It was also shown that farmers were very ready to invest profits, rather than consuming them: Savings Banks prospered. In his book on Thrift, Samuel Smiles quoted with approval the findings of Edward Denison, an MP who had read and admired a pamphlet on land tenure by the anonymous Guernsey author. Denison went to Jersey and Guernsey, where he met the author. He found that Guernseymen lived in 'a style of frugality which a landlord would be hooted at for suggesting to his cottagers.

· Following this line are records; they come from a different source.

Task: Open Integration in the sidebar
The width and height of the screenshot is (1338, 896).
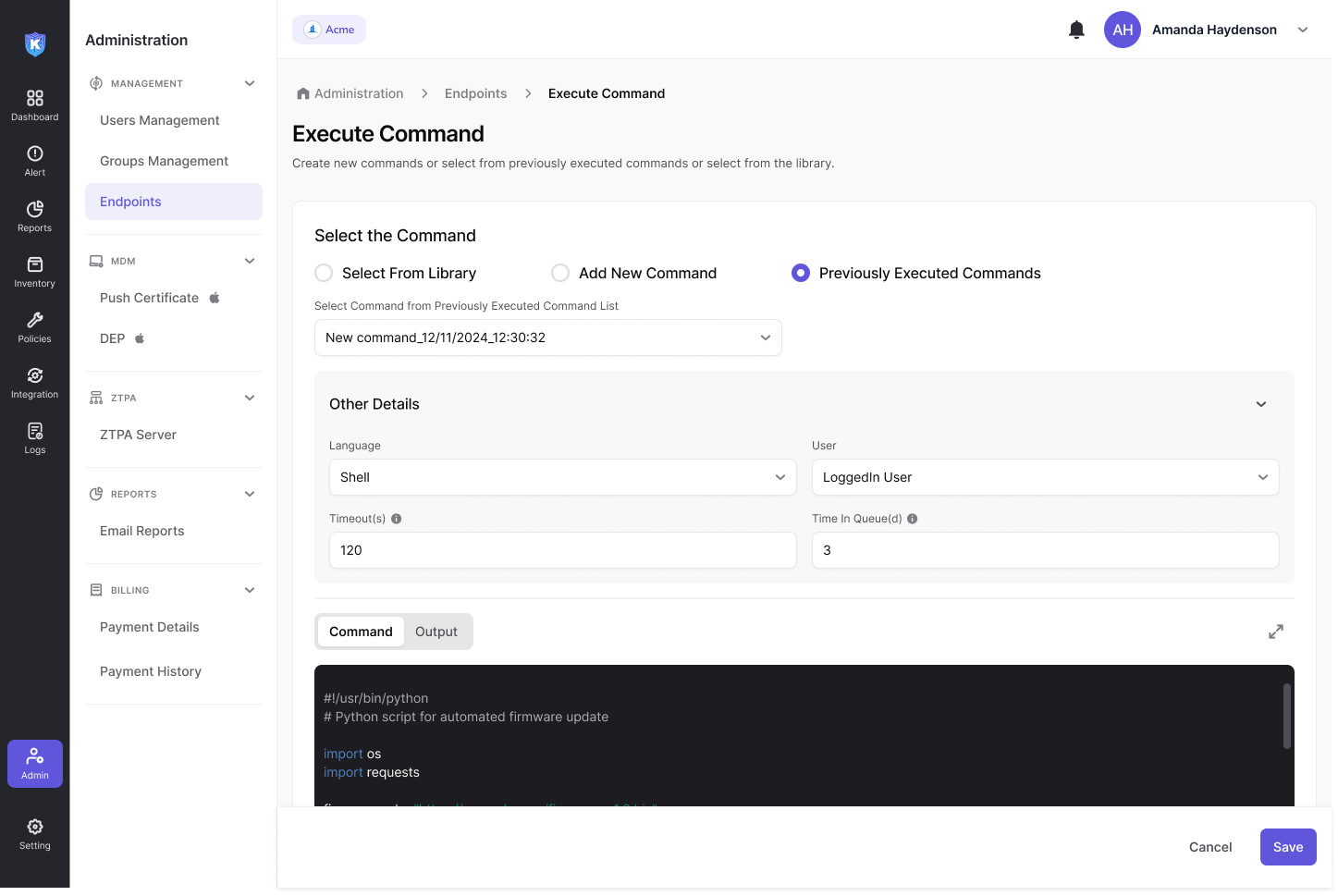Action: pyautogui.click(x=34, y=382)
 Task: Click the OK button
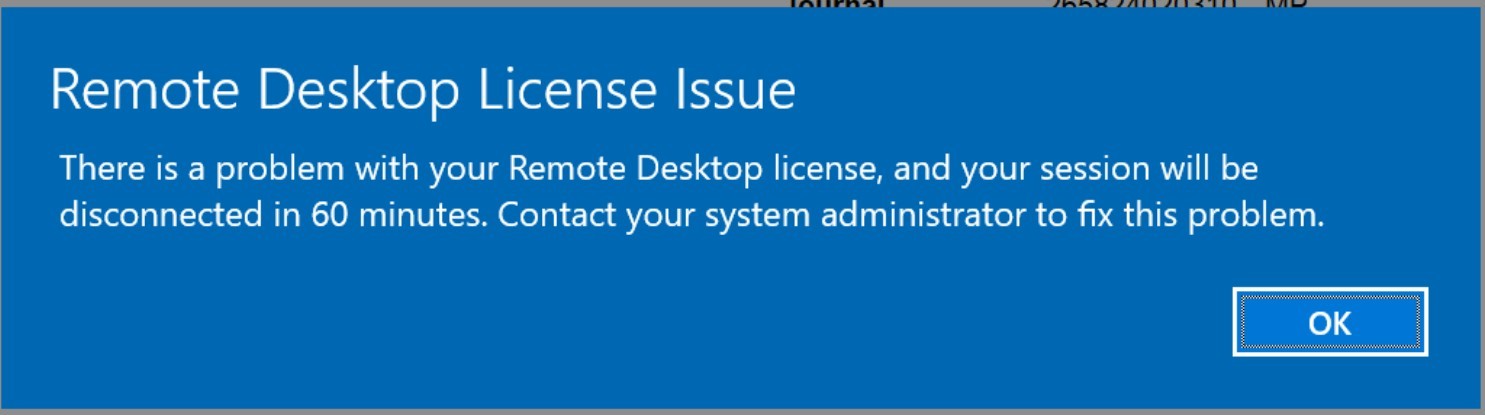pyautogui.click(x=1330, y=322)
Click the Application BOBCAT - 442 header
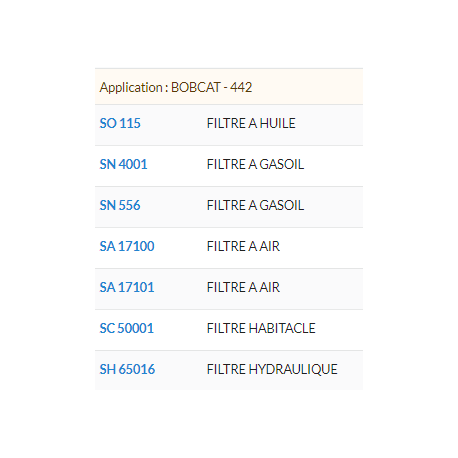The height and width of the screenshot is (458, 458). pos(229,87)
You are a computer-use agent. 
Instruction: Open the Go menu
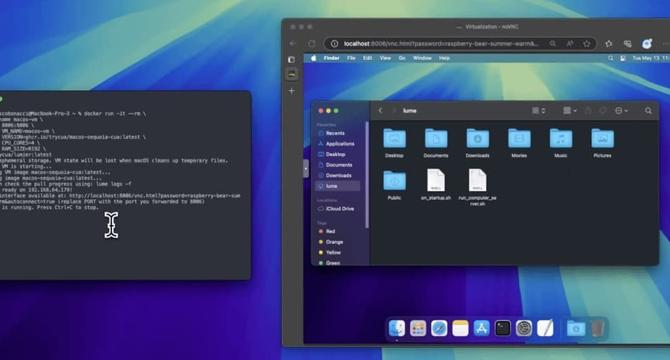point(402,58)
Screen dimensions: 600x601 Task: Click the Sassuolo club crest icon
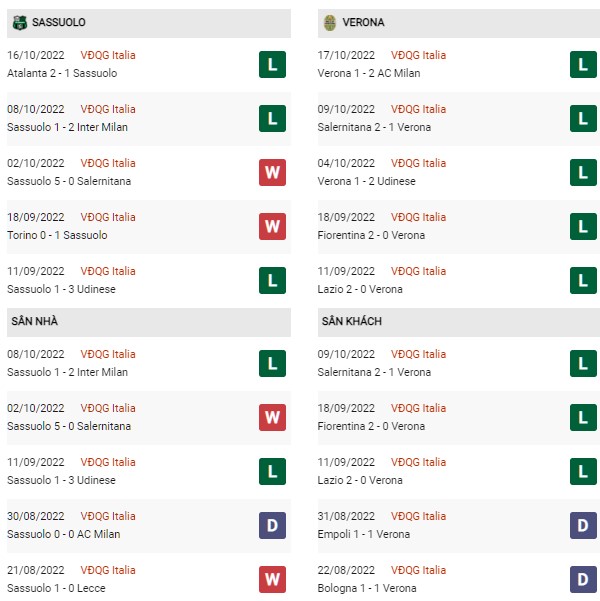[20, 23]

"The principal meal of a Guernsey farmer consists of soupe a La graisse. This is the daily dinner of men who own perhaps three or four cows, a pig or two, and poultry. But the produce and flesh of these creatures they sell in the market, investing their gains in the extension of land, or stock, or in 'quarters'."

Land tenure

The subject which most divided writers was the effect of the related factors of land tenure and small farms on productivity. Property in the Channel Islands could be sold, but not devised at will, and the system of partage between heirs was a compromise between the primogeniture of England - which preserved large estates - and the equal division of a man's property among his sons (gavelkind) which was more common in France. The islands had a sort of limited primogeniture, which gave the eldest son the house and some, but not all, of the land. Professor Blackie thought that partage was the golden mean between the petty parcelling of France (morcellement) and the monstruous accumulation of England.

The dispute between supporters of large and of small properties was fundamentally a political and moral, not an economic question, and not surprisingly some very partisan and unempirical arguments were used.

In point of fact, an Order in Council of 1635 had enabled the entailing of property upon a single line of succession because 'the island is much weakened by partition'. But the Order seems to have had little effect: a century later Faile was gloomily asserting that 'Gavelkind destroys many an inheritance, by mincing it into several parcels; which peradventure in the next generation shall be divided again into still lesser portions, and so on, till an Estate is reduced almost to nothing'.

A hundred years later again the Manxman Quayle (1815) was saying much the same as Faile.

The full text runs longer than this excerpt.